Cork

木灘日記

日記を書きます。

表現行為にドーピングもクソもあるのか?

snjpn.netあまりにも馬鹿らしい意見だと思った。

スポーツにおいてドーピングが認められないのは、健康を損なう恐れがあるとかそういういかにも後付らしい理由の他はそれが競技に対して用いられるものであるからという、ただそれだけの理由ではないのか? 他人と競い合うものであるから、大会の順位だけでなく、過去から未来の数多の人々の記録との比較に用いられるから、レギュレーションを設定してドーピングを禁止しているのではないのか。

芸術……取り敢えずここでは音楽とするが、音楽にドーピングをすると何が駄目なのか、まったく理解不能だ。音楽とは他の誰かと競い合うものではないだろう。麻薬によって己の精神にブーストをかけて平時では到底発揮し得ない、一時の異常の感性によって生み出された音楽に罪はあるのか? 罪があるのなら、それは誰に対する罪なんだ?

特定個人や己の属する業界に対するものではないだろう。社会的な制裁によって結果的に迷惑をかけ罪を背負うことにはなるかもしれないが。……じゃあ、社会か? 社会はなぜ麻薬を禁止している? 他の人々に対して不公平だから? 違うだろう。

我々の社会において麻薬が禁じられているのは、それが社会の不安定を招くからだ。麻薬は人々の精神を不安定にさせ、その人々を麻薬に誘い、供給する半社会勢力に力を与える。麻薬規制はそういった状況を防ぐためではないのか。

勘違いしないで欲しいのは、僕は「なぜ麻薬が駄目なのか」と言っているわけではない。あくまで松本人志の「薬物の力を借りた表現行為はドーピングであり、そうやって生み出された作品には罪がある」という主旨の発言に賛同出来ないと言っているのだ。

恐らく松本人志は「薬物」という雑な括りでドーピングと麻薬を比較してみせたのだろう。しかし、先に挙げたようにドーピングは公平性が求められる競技において不公平を招くものであるから禁止されるのに対し、麻薬は社会秩序び維持を目的として禁止されるものであり、その背景は異なる。

表現行為に麻薬を用いることをドーピングと呼び、罪と言うのなら、それは何らかの手段を用いて肉体・精神にブーストをかける行為全般に対して不正と呼ぶに等しいか、それにほぼ隣接した暴論だろう。

例えばテスト前夜にカフェインの錠剤をバリバリ食って徹夜に臨み、良い成績を残すことは不正なのか? タバコを飲んで脳味噌をニコチンで満たしてリラックスするのは? アルコールの過剰摂取で認知を歪ませ、押入れの隙間から森羅万象の真理の断片を垣間見るのは? 全て罪なのか?

何となく似ているからといって成り立ちの違うものを並べて語るべきじゃないし、あまつさえイコールで結んだりなぞするもんじゃない。
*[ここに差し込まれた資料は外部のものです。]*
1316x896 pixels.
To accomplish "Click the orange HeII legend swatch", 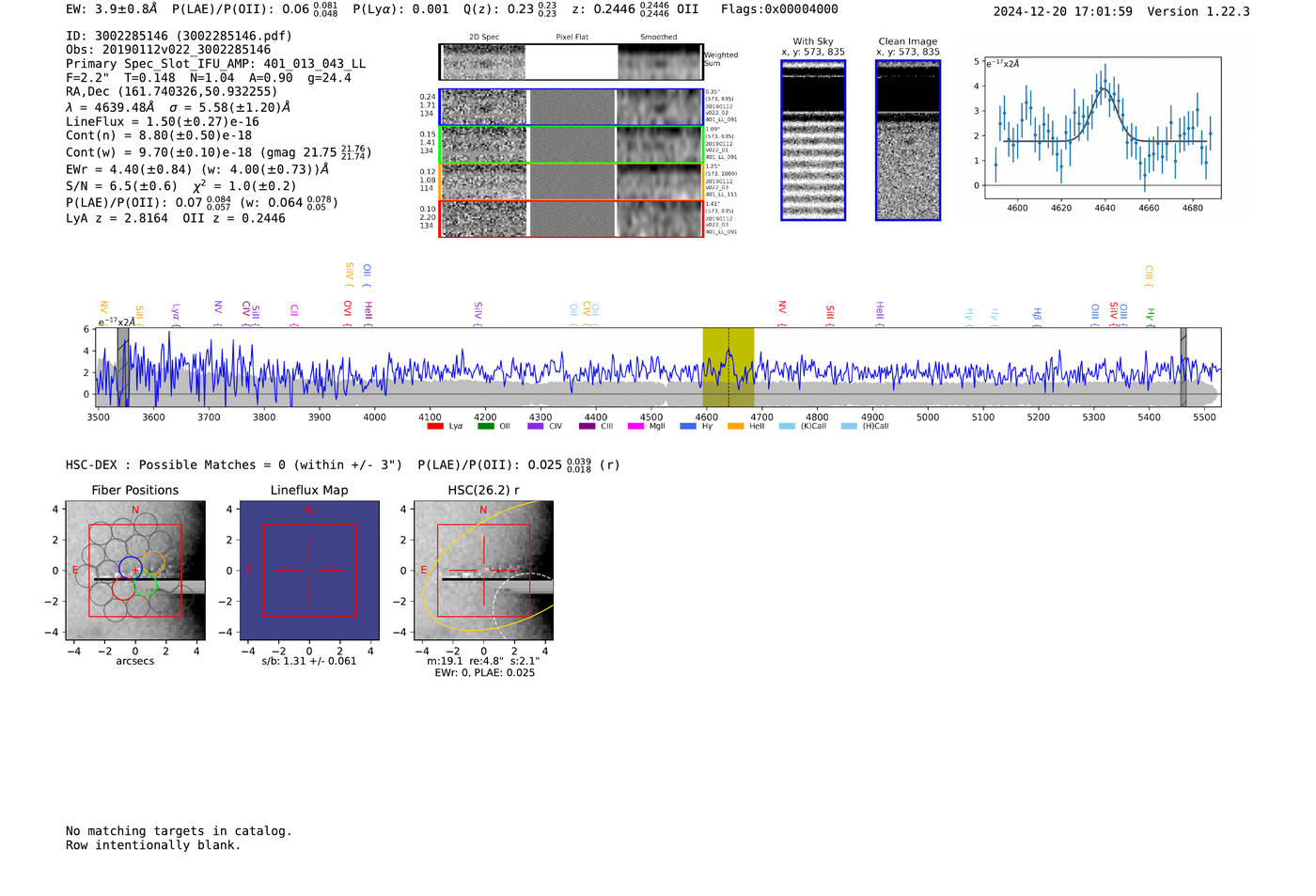I will tap(735, 427).
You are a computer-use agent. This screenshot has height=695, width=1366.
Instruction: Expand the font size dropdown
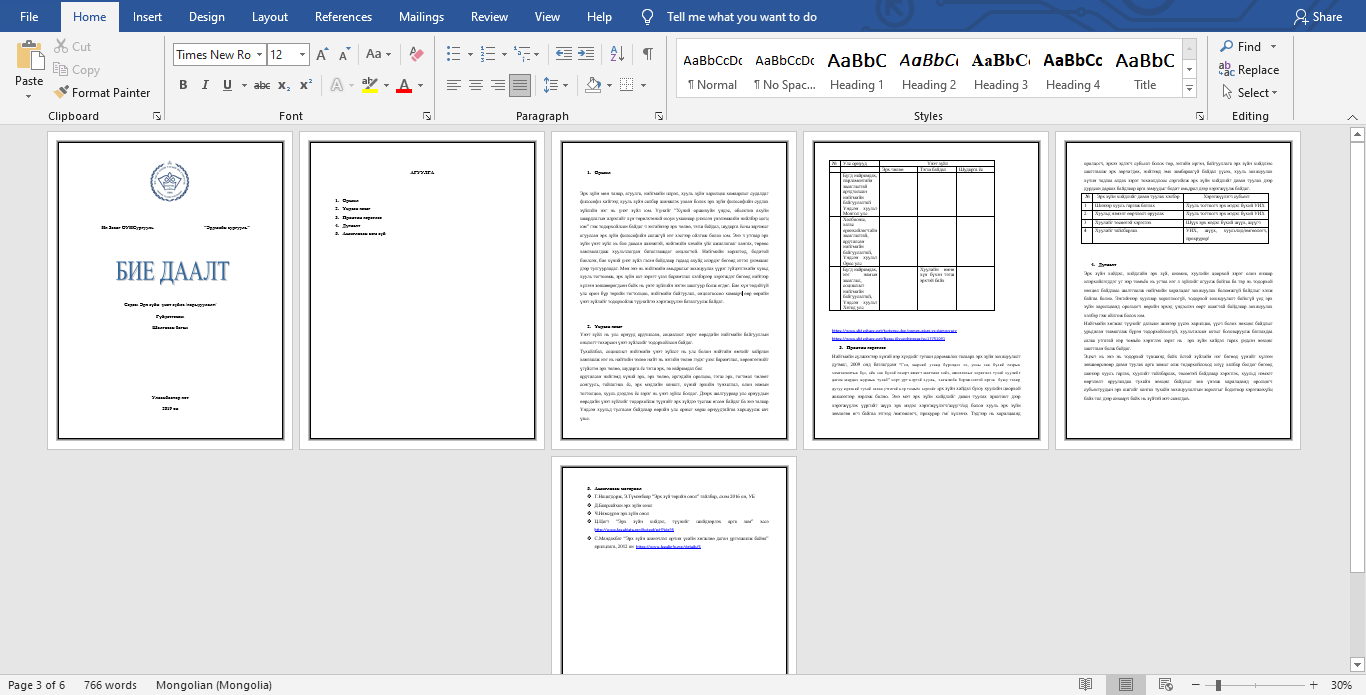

麻薬が禁止されるのは社会秩序を様々な方向から脅かすから、ただそれだけで良いじゃないか。

麻薬で捕まった人間の関わった商業作品が次々と公開停止に追い込まれていくのはやはり馬鹿らしいと思うが、それも社会秩序という観点からすると納得出来る部分はある。つまり、半社会勢力への資金供給を絶ち、またそこへ連なる人々への警告や見せしめを目的とするにおいてだ。

しかしまあ、僕は社会なぞいつでも壊れて構わないと思っているので、高尚な目的があるのだとしても作品の公開停止は勘弁してくれよ、という立場である。